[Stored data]

::::::::

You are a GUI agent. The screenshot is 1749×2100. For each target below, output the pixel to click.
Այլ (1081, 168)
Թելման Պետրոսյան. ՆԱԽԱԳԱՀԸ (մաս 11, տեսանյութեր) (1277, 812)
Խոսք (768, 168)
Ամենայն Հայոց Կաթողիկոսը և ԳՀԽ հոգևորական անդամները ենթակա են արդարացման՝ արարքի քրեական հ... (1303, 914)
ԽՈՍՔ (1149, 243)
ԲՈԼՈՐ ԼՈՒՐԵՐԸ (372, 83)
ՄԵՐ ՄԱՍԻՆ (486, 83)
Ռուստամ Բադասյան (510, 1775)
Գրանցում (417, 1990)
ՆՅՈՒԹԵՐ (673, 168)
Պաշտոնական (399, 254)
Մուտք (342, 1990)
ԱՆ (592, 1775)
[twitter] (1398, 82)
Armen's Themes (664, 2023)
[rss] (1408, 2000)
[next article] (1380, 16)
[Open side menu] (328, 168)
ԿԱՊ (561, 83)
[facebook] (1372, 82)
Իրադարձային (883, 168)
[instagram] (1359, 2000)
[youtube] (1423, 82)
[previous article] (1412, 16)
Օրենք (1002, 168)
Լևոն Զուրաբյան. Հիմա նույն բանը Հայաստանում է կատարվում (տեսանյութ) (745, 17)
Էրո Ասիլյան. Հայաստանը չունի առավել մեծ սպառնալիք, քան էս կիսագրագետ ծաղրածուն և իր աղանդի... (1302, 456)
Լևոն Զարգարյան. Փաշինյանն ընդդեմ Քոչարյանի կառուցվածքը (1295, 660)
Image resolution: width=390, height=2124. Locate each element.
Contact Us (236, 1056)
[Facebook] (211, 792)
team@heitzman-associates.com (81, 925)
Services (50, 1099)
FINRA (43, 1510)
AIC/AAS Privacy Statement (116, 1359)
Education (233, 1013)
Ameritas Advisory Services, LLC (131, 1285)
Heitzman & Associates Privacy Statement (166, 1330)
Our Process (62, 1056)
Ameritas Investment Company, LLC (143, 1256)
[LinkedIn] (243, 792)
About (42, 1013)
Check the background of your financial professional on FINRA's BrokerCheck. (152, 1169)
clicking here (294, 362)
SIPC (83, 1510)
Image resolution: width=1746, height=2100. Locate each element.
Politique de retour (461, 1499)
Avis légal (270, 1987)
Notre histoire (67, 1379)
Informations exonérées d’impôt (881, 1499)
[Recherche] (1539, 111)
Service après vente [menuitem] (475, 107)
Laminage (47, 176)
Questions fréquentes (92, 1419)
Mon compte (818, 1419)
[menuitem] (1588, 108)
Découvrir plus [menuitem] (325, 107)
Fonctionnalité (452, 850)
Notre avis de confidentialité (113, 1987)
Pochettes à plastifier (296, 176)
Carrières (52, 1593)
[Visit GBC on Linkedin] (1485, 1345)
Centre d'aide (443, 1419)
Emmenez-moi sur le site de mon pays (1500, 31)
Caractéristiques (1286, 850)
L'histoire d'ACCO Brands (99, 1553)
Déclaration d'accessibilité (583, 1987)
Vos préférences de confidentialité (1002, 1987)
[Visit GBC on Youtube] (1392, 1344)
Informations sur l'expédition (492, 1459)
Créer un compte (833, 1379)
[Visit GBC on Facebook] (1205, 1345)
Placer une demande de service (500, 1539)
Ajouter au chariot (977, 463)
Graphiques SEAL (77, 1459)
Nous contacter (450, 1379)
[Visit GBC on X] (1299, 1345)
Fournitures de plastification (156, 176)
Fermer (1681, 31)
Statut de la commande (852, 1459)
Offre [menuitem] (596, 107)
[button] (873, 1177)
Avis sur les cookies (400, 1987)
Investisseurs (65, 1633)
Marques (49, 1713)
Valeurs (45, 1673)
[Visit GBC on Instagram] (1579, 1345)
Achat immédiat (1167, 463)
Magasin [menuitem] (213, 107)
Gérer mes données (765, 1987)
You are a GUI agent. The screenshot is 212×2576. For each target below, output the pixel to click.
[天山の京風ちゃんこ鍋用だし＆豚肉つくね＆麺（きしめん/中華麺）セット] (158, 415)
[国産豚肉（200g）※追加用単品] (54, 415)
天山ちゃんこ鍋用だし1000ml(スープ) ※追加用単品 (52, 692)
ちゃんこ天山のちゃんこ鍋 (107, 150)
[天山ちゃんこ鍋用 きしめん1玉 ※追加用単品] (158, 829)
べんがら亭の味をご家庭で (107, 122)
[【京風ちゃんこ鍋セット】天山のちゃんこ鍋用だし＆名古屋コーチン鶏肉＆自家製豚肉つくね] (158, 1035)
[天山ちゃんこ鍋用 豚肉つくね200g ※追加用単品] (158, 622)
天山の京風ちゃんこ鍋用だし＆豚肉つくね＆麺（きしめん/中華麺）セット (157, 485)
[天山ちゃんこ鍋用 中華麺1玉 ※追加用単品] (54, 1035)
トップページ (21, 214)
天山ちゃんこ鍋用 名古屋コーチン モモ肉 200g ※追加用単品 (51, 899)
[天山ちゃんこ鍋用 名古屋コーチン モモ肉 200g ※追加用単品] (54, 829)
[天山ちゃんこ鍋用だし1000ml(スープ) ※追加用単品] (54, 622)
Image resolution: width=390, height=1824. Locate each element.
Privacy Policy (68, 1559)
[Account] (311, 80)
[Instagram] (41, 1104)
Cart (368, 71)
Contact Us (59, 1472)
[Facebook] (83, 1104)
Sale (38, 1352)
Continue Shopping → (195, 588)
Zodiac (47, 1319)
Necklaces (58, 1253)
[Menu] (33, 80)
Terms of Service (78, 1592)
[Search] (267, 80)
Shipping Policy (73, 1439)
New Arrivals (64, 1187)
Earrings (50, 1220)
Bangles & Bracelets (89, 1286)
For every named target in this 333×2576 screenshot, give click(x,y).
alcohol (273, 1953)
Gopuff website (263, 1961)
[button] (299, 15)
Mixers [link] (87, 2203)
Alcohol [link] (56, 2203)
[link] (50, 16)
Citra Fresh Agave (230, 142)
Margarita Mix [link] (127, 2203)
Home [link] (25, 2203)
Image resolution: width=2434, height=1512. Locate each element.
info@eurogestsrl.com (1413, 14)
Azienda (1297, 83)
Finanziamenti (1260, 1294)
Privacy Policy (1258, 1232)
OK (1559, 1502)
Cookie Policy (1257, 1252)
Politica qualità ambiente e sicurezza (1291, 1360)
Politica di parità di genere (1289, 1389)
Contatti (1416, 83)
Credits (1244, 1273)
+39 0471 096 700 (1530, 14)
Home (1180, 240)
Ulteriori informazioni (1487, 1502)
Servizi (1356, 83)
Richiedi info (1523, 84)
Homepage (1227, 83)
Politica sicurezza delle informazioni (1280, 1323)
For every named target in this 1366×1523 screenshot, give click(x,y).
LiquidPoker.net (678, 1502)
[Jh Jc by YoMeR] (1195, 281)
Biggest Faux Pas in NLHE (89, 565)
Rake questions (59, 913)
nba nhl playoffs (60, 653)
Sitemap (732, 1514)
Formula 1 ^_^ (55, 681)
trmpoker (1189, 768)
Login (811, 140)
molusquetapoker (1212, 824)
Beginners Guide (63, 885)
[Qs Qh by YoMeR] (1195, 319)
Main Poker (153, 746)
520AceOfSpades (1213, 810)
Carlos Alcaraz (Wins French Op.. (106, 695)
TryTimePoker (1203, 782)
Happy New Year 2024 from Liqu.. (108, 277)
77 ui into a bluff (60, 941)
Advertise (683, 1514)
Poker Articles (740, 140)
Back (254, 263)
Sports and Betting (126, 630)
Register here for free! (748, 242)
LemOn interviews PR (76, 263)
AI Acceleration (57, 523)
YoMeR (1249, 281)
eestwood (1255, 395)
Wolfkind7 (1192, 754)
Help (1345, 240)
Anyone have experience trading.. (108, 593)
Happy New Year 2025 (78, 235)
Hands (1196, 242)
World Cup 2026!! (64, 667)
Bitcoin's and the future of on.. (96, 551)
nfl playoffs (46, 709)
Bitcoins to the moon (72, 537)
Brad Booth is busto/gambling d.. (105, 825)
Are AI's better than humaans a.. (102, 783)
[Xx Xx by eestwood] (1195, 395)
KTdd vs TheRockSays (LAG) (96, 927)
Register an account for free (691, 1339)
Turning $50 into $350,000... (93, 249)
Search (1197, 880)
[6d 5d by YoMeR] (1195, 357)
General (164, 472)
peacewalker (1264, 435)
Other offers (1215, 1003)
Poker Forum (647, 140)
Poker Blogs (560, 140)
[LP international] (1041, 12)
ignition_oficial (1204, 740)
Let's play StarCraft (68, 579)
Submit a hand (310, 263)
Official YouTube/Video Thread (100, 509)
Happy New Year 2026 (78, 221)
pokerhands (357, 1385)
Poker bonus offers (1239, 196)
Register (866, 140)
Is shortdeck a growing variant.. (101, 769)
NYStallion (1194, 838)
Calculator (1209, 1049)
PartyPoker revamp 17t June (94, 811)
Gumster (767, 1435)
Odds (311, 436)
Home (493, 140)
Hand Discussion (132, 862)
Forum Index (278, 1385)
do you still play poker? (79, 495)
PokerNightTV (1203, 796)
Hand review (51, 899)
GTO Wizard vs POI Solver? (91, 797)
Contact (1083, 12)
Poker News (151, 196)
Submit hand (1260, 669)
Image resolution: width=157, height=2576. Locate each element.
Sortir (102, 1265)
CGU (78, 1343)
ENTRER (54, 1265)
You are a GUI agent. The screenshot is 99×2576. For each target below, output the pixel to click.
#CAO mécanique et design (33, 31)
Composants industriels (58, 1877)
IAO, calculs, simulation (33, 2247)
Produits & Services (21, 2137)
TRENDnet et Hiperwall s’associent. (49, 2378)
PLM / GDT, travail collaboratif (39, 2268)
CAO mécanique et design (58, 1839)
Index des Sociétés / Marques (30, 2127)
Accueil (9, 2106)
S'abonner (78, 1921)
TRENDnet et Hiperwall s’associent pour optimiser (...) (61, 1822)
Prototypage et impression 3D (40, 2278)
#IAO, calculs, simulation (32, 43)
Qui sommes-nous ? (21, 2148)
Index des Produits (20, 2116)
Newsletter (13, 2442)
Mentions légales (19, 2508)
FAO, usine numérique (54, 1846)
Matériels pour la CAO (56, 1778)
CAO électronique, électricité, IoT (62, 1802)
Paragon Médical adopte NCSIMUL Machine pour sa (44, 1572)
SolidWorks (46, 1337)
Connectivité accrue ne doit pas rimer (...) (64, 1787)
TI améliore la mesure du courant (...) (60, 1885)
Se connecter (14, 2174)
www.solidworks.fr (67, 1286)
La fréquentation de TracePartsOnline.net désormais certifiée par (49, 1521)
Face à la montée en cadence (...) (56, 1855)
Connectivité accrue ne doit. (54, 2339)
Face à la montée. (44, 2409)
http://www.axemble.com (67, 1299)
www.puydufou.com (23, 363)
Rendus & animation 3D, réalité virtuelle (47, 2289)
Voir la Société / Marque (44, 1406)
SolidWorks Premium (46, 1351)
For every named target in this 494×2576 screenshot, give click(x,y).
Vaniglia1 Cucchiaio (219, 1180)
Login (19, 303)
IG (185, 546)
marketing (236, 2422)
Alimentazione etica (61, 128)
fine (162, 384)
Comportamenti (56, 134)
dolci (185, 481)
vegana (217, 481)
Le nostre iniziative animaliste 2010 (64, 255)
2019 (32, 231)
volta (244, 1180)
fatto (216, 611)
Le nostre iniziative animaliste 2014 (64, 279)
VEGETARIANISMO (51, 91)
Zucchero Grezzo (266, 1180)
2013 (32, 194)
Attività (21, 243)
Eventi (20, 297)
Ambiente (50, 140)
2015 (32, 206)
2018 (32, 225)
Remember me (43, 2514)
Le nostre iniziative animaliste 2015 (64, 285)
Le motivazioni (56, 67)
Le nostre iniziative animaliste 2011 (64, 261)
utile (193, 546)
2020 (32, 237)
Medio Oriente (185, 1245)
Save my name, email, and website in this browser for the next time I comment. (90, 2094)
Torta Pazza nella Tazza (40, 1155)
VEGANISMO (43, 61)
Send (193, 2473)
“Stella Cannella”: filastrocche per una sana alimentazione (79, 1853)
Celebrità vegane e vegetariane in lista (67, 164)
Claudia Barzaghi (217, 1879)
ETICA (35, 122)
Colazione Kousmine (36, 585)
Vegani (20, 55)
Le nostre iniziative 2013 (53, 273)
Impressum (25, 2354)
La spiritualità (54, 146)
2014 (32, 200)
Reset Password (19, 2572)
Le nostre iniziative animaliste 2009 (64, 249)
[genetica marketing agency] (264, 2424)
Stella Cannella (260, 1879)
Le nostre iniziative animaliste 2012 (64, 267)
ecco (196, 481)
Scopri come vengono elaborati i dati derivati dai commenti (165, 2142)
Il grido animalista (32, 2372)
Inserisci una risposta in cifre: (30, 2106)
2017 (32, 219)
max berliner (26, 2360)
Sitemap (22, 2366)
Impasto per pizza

::::::::

Requirement =
Take the entries above and return only the lines from the one with "ignition_oficial (1204, 740)" to the one with "PokerNightTV (1203, 796)", both included, unchanged.

Response to this task =
ignition_oficial (1204, 740)
Let's play StarCraft (68, 579)
Submit a hand (310, 263)
Official YouTube/Video Thread (100, 509)
Happy New Year 2026 (78, 221)
pokerhands (357, 1385)
Poker bonus offers (1239, 196)
Register (866, 140)
Is shortdeck a growing variant.. (101, 769)
NYStallion (1194, 838)
Calculator (1209, 1049)
PartyPoker revamp 17t June (94, 811)
Gumster (767, 1435)
Odds (311, 436)
Home (493, 140)
Hand Discussion (132, 862)
Forum Index (278, 1385)
do you still play poker? (79, 495)
PokerNightTV (1203, 796)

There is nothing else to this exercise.